__Reading passage__:

=== Section Start ===

Histology. Freshly isolated ventricular tissue sections were loaded with dihydroethidium (150 μm) in serum-free media for 30 minutes at room temperature with shaking at 30 rpm, to visualized ROS. NADPH autofluorescence was acquired using a 2-photon laser at 720 nm excitation and emission at 380–550 nm. Images were acquired using a Zeiss 710 Microscope equipped with 10× objective and a Coherent Chameleon 2-photon laser (48).

NOX activity. NADPH-dependent superoxide production was measured in cellular homogenates using lucigenin-enhanced chemiluminescence as previously described (49). Cells were homogenized in Kreb’s buffer, pH 7.4 (130 mM NaCl, 5 mM KCl, 2 mM MgCl₂, 1.5 mM CaCl₂, 5 mM glucose, 35 mM phosphoric acid, and 20 mM HEPES). Homogenates were centrifuged at 1,000 g at 4°C for 10 minutes to remove the unbroken cells and debris. The pellet was resuspended in Kreb’s buffer containing 0.5 mM lucigenin followed by the addition of 0.1 mM NADH as the substrate. Protein content was measured using the Bradford protein assay reagent. The samples were transferred to a 96-well plate at 50 μg of protein per well. Photon emission in terms of relative light units was measured in a Tecan 200 microplate reader after a 5-minute incubation in the dark. There was no measurable activity in the absence of NADPH. Superoxide anion production was expressed as relative lucigenin luminescence. gp91ds-tat was purchased from Anaspec. Go6983 was purchased from Tocris.

RNA purification and gene expression analysis. Total RNA was purified from cells or hearts using TRIzol reagent according to the manufacturer’s instructions (Invitrogen). DNase-treated RNA was used for cDNA synthesis using the ProtoScript II First-Strand cDNA Synthesis Kit (New England Biolabs). Quantitative real-time PCR was performed with the SYBR Select Master Mix (Applied Biosystems). Incorporation of the SYBR green dye into the PCR products was monitored in real time with an Mx3000 sequence detection system (Stratagene). Samples were normalized against 18S ribosomal RNA. The sequences of the primers have been described previously (11).

=== Section End ===

__Data under study__:
=== Section Start ===

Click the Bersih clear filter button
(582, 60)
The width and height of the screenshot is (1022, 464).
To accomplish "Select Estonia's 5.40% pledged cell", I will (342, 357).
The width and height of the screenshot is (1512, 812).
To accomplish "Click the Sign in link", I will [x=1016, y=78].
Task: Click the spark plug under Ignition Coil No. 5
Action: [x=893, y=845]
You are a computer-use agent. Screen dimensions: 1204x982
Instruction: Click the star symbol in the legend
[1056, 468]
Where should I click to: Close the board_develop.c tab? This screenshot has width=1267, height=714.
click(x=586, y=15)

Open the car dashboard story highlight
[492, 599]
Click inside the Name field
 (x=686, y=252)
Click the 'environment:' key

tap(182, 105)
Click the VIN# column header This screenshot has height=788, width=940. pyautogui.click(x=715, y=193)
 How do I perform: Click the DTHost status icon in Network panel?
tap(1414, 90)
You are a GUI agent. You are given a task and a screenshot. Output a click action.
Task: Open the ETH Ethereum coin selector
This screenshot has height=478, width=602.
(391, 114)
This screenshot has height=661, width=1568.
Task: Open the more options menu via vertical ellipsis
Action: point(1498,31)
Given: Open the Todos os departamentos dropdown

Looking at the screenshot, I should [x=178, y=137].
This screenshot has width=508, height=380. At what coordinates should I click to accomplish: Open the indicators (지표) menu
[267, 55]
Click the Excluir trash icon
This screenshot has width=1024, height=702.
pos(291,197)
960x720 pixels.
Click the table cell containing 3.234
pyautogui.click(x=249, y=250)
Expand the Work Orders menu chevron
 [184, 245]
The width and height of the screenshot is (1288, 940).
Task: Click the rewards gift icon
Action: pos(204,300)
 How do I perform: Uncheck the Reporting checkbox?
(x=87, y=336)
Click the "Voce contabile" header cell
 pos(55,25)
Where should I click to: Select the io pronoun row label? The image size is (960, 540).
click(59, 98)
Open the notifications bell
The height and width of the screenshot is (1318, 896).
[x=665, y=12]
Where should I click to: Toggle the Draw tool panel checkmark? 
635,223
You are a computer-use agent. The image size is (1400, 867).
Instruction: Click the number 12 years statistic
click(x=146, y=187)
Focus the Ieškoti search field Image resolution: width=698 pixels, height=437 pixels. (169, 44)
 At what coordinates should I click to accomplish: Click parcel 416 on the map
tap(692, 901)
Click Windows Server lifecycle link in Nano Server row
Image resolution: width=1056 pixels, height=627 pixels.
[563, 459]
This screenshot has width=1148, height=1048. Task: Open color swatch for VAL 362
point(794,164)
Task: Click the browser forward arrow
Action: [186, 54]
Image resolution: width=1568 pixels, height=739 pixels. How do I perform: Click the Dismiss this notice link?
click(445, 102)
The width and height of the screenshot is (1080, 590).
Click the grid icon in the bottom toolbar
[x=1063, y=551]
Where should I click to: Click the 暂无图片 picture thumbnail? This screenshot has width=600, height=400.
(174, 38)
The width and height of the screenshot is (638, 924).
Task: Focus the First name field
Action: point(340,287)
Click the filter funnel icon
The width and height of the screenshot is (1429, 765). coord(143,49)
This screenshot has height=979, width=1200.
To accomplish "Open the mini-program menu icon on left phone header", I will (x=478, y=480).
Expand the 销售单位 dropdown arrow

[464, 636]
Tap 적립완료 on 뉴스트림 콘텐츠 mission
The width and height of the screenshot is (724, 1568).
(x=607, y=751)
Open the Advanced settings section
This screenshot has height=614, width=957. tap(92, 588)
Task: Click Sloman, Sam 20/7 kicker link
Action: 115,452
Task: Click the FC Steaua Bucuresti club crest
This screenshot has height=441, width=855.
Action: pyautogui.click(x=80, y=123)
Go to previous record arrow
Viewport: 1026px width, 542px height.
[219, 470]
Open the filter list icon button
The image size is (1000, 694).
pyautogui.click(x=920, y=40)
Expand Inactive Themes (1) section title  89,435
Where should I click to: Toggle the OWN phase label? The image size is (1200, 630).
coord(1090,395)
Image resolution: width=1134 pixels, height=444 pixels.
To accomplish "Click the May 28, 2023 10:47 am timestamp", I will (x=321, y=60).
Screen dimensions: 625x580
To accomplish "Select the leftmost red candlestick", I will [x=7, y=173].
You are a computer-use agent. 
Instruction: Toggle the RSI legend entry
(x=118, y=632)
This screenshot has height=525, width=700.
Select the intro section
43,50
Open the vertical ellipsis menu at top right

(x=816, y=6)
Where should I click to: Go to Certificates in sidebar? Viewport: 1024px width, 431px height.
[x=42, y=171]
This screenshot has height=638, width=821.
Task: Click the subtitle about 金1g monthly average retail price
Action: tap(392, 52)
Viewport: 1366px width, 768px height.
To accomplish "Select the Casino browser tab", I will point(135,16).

=== Section End ===

__Required work__:
- 1) Summarize the methods excerpt in two sentences.
- 2) Answer these questions from the methods excerpt:
(a) At what force, temperature and duration were the homogenates centrifuged?
(b) Which system monitored the SYBR green dye in real time?
(c) What objective did the Zeiss 710 Microscope have?

__Answers in order__:
- 1) Ventricular tissue sections were loaded with dihydroethidium to visualize ROS, and NADPH autofluorescence was imaged on a Zeiss 710 microscope with a Coherent Chameleon 2-photon laser. NADPH-dependent superoxide production in cell homogenates was measured by lucigenin-enhanced chemiluminescence in a Tecan 200 microplate reader, and gene expression was analyzed by TRIzol RNA purification, cDNA synthesis and quantitative real-time PCR with SYBR green, normalized against 18S ribosomal RNA.

- 2)
(a) 1,000 g at 4°C for 10 minutes.
(b) An Mx3000 sequence detection system (Stratagene).
(c) A 10× objective.